■ **TESTO SELEZIONATO**:
────────
Ma L. controlla la tabellina, e scopre che la somma è sbagliata: 2+2 non fa 4 ma 4,1. Possibile? Si rifà il conto, ma è proprio così: 4,1. Si avvisa chi di dovere.
– Ops! Un errore materiale, dicono i venditori, provvediamo subito.
Fanno la correzione, dopo di che passano tutto ai notai e l’acquisto si conclude. Per gli acquirenti è stata una fortuna che la pratica sia stata esaminata da persone competenti, oneste e pignole come L.: hanno risparmiato più di un milione di euro.
Qualche tempo dopo racconto l’episodio a un amico.
– Tu credi a un errore? Mah. Per me era una tangente. Pensaci.
Ci penso, e mi basta poco per convincermi che ha ragione. Sarebbe stato un meccanismo perfetto: chi mai, dopo avere letto una lunghissima e dettagliatissima perizia, si mette a rifare la somma dell’ultima tabellina nell’ultima pagina? Eppure è su quell’ultima cifra che si fanno le delibere e si stipulano i contratti. L’uovo di Colombo.
Aggiungo che L., persona molto esperta, probabilmente non ha fatto la verifica per caso, ma perché sapeva che certi ‘errori’ sono tutt’altro che rari. E infatti ecco una variazione sul tema.
Un giorno i membri di una grande società commerciale scoprono che le quote azionarie del socio più importante, il sig. B., personaggio di fama internazionale (no, non è Berlusconi), non corrispondono al capitale versato, ma sono un po’ superiori, e questo non vuol dire spiccioli ma milioni di euro. Fatti i dovuti accertamenti, risulta che ciò è conseguenza di un piccolo errore avvenuto all’atto della costituzione della società: lo spostamento inavvertito di un rigo della tabellina riepilogativa delle quote ha fatto attribuire a B. una percentuale diversa da quella che a lui spettava, e, guarda caso, piuttosto vantaggiosa.
I soci: – Tutto chiarito, si può fare la correzione?
Il socio B.: – Ma quando mai!
Sulla faccenda si scatena una battaglia legale molto pesante. Sullo sfondo fa da spettatore l’autore materiale dell’errore, che ha fama di persona stimatissima e irreprensibile.
Però… Si sa che a pensare male si fa peccato, ma ci si azzecca, no?
Attese professionali
Capita un giorno di dover fare un sopralluogo a un appartamento in una defilata stradina della città vecchia.
Vado, suono il campanello, ma non risponde nessuno. Mi metto ad aspettare pazientemente sul portone; prima o poi mi apriranno. Ogni tanto guardo in su e riprovo. L’attesa si prolunga, e intanto noto che i rari passanti, gente del vicinato, mi danno occhiate inquisitorie e un po’ severe. Almeno così mi pare.
────────
■ **RIGHE RIPORTATE**:
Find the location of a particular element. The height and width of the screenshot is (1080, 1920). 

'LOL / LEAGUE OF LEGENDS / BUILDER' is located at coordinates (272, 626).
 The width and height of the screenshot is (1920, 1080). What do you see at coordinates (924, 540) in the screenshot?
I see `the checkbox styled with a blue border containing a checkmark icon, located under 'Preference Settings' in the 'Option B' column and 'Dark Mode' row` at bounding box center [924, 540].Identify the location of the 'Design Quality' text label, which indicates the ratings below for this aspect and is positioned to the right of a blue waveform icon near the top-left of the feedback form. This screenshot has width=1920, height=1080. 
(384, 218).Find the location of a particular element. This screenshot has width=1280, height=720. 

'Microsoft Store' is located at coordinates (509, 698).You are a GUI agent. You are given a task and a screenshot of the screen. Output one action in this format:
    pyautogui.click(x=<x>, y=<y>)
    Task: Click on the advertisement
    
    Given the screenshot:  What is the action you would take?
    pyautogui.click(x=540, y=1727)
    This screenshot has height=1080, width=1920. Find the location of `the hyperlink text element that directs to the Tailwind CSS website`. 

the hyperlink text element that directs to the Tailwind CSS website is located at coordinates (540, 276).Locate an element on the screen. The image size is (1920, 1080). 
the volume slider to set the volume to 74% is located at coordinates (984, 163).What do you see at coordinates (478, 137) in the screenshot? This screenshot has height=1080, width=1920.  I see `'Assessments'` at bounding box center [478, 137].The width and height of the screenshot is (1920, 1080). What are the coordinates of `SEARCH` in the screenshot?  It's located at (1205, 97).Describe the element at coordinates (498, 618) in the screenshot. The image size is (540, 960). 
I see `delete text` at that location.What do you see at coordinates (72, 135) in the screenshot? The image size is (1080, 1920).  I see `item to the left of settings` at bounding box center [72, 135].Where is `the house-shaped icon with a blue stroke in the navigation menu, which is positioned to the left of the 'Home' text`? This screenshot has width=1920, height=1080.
────────
■ **RICHIESTA DI LAVORO 1**: Trascrivi le battute di discorso diretto introdotte da una lineetta nel testo selezionato e indica per ciascuna chi la pronuncia.
■ **RICHIESTA DI LAVORO 2**:
Rispondi alle seguenti domande sul testo selezionato.
(a) Quanto faceva 2+2 nella tabellina controllata da L.?
(b) Quanto hanno risparmiato gli acquirenti?
(c) Che cosa ha fatto attribuire a B. una percentuale diversa da quella che gli spettava?
■ **RICHIESTA DI LAVORO 3**: Prosegui il racconto del sopralluogo nella stradina della città vecchia a partire dall'ultima frase del testo selezionato.

■ **SPAZIO RISPOSTA 1**:
- I venditori: «Ops! Un errore materiale, provvediamo subito.»
- L'amico: «Tu credi a un errore? Mah. Per me era una tangente. Pensaci.»
- I soci: «Tutto chiarito, si può fare la correzione?»
- Il socio B.: «Ma quando mai!»

■ **SPAZIO RISPOSTA 2**:
(a) 4,1.
(b) Più di un milione di euro.
(c) Lo spostamento inavvertito di un rigo della tabellina riepilogativa delle quote, avvenuto all'atto della costituzione della società.

■ **SPAZIO RISPOSTA 3**:
Che c’è, che ho? Mi guardo addosso, ma sono a posto, non ho niente di strano.
Poi, quando alfine mi aprono e posso salire, capisco. Non doveva essere una novità per quella signora avere uomini che aspettavano di salire da lei.
In un altro caso invece l’attesa si prolungò.
In un vecchio condominio del centro antico un giorno l’acqua delle fosse biologiche fuoriesce e allaga le cantine. Si fa la vuotatura e tutto sembra risolto, ma di lì a poco il problema si ripresenta. Altri accertamenti, e alla fine un muratore trova la causa: lo scarico è ostruito da un solido conglomerato di… spaghetti.
Sconcerto generale: chi butta tanti spaghetti nel wc?
L’amministratore fissa per i sopralluoghi; in un appartamento, però, di proprietà di un agiato professionista, non si fa trovare nessuno. Un paio di altri flop, poi alla fine qualcuno apre: è un uomo di mezza età, in canottiera, tarchiato, barba ispida, pelato, pancetta…. Ma appena intravisto l’interno, il geometra del condominio, accennando a un passo indietro sul pianerottolo, sussurra (non erano ancora tempi di Covid):
– Io non entro, non voglio prendermi l’aids.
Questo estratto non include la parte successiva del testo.